Vlady, cubierta y dibujos del cuaderno 4 de la travesía de Marsella a Martinica, 1941.
En Casablanca sucedió un divertido encuentro entre André Breton y Claude Lévi-Strauss, que oyó el nombre del surrealista en la fila de registro de los pasajeros autorizados a bajarse del barco. El tímido y joven antropólogo se presentó y le contó que él iría a Nueva York, donde daría clases, pero nada dijo del manuscrito de veintisiete páginas que llevaba en su maleta, el inicio de Tristes Tropiques. Pasadas las costas saharianas, Lévi-Strauss le propuso a Breton entablar una correspondencia sobre la belleza estética y otros fenómenos literarios. Encantado con los relatos de Lévi-Strauss sobre los indios brasileños, le contestó por escrito todos sus cuestionamientos.

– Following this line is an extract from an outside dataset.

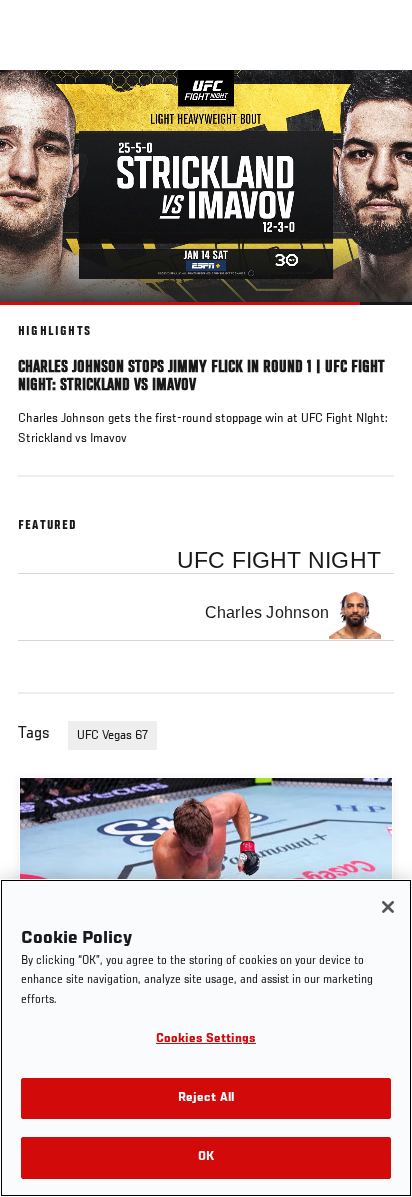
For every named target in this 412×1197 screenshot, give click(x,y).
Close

Varios aprovechaban el tiempo del viaje para escribir o leer —André Breton, por ejemplo, no soltaba Les lois du hasard ou les rythmes de la fatalité périodique [Las leyes del azar o los ritmos de la fatalidad periódica] de Henri-Bernard Marigny de Grilleau— y otros más, como Vlady, remediaban el aburrimiento con el dibujo. Sus intentos de bosquejar los cambios del mar a lo largo del día coincidían con las tentativas de Lévi-Strauss de escribirlos en Tristes Tropiques: “Así cuando el sol desciende a la superficie pulida de un agua en calma, igual que el óbolo de un celeste avaro, […] el hombre encuentra, en una breve fantasmagoría, la revelación de las fuerzas opacas, de los vapores y fulguraciones cuyos oscuros conflictos percibiera en el fondo de sí mismo y a lo largo del día”.6 Anna Seghers, por su parte, comenzó la redacción de su novela Tránsito y Wifredo Lam esculpía con un cuchillito un pedazo de madera que poco a poco iba convirtiéndose en una gárgola. El cruce del Trópico, el 13 de abril, dio pie a una fiesta ritual en honor a Neptuno, en la cual todos, incluyendo a Sagols, eran arrojados, vestidos o en calzones, a un tanque de agua a modo de bautizo. Al final del día, se oyeron casi todas las lenguas en las parodias, los poemas y los cantos que se sucedieron. La noche del 20 de abril se anunció que pronto aparecerían las costas de la Martinica, el destino final del Capitaine Paul-Lemerle; Lévi-Strauss esperaba insomne en el puente. En lugar del esperado “¡tierra!”, otro grito subía de los pechos reclinados sobre la borda y con los ojos oteando la línea en penumbras de América: “¡Un baño!, ¡por fin un baño!, ¡mañana un baño!”.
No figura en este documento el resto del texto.